SAP的NPM套件遭Mini Shai-Hulud攻擊
攻擊事件概述
多間資安公司於近期發出警告,指出SAP維護的NPM套件遭到了名為「Mini Shai-Hulud」的供應鏈攻擊。攻擊者透過未授權修改的儲存庫,發布了惡意版本的SAP相關NPM套件。
攻擊手法與目標
惡意套件利用Bun作為前置安裝載具(preinstall payload),在開發環境與CI/CD管線中執行,竊取GitHub、npm、雲端服務及持續整合工具的機密資訊。
攻擊者背景
資安公司推測,此攻擊活動可能由先前發動大規模供應鏈攻擊的駭客團體TeamPCP所主導。
相關資安公司聲明
- Aikido Security:指出惡意套件使用Bun基底的預設載入載荷,以竊取GitHub、npm、雲端與CI/CD環境的機密。

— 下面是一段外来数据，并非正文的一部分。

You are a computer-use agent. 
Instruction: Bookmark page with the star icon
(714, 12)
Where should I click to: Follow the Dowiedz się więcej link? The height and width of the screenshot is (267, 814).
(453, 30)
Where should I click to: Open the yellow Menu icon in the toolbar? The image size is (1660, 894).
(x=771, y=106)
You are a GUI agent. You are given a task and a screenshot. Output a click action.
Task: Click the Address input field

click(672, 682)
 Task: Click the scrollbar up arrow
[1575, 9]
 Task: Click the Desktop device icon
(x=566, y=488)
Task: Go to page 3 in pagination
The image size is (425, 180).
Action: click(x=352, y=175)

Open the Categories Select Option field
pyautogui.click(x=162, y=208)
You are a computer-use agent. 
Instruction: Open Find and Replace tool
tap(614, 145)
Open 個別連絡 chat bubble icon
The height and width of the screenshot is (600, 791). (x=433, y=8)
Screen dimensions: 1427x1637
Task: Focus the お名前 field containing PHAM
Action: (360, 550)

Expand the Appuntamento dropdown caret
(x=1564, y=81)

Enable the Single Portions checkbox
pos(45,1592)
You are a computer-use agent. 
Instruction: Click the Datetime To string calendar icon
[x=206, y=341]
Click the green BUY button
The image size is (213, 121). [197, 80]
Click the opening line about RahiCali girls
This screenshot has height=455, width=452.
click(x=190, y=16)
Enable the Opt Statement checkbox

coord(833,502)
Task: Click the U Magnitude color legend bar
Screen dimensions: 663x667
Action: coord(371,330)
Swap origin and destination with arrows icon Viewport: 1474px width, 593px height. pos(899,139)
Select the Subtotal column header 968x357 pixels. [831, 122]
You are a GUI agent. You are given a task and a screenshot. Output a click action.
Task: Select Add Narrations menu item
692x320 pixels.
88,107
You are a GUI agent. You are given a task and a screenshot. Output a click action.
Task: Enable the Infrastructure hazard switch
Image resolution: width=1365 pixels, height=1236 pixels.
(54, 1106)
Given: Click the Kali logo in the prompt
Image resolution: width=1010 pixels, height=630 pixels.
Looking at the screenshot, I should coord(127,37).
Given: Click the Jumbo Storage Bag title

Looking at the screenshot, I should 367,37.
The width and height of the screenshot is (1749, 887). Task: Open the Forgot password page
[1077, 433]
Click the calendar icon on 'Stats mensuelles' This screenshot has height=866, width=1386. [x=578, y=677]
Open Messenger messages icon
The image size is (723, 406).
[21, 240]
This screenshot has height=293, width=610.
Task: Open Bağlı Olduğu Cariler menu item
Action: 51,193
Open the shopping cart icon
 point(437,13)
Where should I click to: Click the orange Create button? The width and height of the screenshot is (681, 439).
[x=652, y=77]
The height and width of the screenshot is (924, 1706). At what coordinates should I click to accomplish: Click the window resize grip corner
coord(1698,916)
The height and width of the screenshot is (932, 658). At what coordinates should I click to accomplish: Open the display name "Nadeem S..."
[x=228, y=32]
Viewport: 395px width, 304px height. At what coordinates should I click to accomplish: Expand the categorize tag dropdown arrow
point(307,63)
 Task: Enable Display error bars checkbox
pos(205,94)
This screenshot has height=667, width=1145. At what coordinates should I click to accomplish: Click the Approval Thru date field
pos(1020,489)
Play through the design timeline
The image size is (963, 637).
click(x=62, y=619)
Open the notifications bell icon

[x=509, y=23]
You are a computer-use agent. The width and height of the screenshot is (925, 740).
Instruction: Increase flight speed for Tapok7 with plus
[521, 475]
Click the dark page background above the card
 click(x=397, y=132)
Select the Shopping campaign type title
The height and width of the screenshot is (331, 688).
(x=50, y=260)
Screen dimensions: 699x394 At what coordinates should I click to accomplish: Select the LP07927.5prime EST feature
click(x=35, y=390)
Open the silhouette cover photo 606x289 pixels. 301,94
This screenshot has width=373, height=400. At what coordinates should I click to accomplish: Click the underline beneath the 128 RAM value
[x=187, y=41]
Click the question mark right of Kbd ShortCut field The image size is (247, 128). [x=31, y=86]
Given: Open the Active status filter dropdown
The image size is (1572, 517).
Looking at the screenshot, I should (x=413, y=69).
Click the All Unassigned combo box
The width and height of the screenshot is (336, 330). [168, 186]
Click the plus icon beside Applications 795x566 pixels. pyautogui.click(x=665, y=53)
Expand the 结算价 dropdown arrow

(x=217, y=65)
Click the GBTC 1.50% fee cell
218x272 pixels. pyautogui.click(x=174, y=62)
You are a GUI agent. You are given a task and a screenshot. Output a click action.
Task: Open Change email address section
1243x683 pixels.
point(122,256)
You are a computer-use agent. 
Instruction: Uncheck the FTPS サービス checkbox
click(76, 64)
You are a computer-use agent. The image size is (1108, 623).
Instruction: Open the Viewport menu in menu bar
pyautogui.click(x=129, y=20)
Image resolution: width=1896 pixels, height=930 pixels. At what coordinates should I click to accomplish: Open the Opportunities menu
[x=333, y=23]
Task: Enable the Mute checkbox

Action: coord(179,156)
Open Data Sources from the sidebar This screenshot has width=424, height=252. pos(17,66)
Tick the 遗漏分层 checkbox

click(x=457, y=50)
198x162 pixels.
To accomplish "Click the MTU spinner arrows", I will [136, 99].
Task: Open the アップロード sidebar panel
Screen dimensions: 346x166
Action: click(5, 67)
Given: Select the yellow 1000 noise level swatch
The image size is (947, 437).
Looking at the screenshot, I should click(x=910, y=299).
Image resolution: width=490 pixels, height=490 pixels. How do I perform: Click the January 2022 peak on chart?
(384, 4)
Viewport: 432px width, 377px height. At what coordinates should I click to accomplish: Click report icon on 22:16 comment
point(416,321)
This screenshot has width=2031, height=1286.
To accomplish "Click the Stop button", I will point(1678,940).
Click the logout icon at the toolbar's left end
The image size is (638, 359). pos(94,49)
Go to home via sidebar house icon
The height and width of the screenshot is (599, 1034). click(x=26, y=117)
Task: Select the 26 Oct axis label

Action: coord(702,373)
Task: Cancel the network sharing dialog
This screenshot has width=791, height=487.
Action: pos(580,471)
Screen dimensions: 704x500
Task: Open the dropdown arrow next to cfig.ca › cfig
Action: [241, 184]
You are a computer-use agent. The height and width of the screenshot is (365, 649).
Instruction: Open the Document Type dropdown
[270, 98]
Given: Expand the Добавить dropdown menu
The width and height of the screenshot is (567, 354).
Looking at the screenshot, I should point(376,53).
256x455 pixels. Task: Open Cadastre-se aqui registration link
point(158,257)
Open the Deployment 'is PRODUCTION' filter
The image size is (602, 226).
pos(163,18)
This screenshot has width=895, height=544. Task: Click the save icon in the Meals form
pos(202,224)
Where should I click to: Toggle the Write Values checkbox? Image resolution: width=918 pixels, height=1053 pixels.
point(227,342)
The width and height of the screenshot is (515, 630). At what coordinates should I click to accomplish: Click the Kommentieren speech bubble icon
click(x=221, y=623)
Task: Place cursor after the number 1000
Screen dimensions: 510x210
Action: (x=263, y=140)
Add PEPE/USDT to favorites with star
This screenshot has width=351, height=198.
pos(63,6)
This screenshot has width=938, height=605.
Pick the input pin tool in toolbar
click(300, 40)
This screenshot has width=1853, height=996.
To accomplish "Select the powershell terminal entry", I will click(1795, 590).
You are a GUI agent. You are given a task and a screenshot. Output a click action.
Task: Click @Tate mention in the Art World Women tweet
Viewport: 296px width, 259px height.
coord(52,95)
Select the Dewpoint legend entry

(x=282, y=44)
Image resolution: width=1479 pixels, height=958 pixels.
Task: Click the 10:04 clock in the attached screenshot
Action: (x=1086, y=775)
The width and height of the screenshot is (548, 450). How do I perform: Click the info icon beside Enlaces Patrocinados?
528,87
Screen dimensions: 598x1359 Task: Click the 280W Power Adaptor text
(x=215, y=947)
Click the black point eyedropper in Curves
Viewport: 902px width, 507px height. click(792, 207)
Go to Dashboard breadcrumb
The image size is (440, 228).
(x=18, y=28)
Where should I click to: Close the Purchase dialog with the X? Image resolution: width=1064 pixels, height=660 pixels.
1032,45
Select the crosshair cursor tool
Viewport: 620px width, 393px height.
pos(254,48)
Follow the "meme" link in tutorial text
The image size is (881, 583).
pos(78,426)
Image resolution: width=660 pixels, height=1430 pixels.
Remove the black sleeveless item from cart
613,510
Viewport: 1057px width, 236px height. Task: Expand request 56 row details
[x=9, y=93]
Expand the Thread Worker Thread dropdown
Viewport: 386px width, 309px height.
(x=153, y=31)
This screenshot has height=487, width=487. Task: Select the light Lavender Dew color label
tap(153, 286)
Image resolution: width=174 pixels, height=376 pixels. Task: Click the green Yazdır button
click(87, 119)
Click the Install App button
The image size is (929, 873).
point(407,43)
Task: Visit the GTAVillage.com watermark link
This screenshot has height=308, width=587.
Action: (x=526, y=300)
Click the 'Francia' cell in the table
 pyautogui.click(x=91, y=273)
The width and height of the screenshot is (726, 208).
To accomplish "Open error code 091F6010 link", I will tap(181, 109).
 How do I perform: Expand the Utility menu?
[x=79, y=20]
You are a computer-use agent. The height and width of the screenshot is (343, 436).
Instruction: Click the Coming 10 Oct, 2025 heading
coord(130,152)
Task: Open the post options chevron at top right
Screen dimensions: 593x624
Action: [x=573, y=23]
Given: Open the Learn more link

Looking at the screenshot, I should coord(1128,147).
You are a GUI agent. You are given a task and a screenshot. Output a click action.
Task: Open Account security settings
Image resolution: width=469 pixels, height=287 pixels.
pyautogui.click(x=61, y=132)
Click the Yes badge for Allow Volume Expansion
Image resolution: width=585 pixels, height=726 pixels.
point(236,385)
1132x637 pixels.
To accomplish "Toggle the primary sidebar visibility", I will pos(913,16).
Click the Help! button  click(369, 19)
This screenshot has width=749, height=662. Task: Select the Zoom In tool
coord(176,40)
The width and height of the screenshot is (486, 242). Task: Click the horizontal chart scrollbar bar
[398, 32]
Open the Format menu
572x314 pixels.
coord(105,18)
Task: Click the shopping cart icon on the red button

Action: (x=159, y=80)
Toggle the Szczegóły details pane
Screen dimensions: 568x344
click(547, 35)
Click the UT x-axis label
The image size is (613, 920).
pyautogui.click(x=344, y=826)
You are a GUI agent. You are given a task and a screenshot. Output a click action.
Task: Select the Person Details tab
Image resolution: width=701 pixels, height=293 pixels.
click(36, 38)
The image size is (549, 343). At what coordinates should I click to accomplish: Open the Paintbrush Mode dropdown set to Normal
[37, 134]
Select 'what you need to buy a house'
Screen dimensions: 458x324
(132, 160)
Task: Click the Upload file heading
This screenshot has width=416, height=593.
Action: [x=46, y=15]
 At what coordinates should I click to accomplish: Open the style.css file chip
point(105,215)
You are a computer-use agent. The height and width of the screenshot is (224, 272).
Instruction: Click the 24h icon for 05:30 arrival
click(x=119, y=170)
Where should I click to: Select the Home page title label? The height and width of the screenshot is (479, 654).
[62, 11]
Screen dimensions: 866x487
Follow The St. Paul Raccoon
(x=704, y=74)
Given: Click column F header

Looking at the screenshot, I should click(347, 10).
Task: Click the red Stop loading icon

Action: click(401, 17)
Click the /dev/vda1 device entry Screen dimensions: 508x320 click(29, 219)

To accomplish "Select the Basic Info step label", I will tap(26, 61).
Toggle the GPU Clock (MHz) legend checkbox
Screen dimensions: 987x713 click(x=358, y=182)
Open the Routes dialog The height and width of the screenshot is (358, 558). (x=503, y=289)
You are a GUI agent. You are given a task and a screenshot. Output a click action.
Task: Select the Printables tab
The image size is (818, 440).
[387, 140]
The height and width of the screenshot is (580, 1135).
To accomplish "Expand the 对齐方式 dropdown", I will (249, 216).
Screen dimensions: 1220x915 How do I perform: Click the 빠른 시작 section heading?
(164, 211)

- SafeDep:確認四個SAP相關NPM套件包含兩階段的憑證竊取載荷,目標為GitHub令牌與AWS金鑰。
- Upwind Security:報告於2026年4月29日,惡意版本的四個SAP相關NPM套件被發布,並透過未授權修改的儲存庫進行。
- StepSecurity:檢測到新的NPM供應鏈攻擊活動,使用前置安裝函數下載Bun JavaScript執行環境並執行惡意載荷。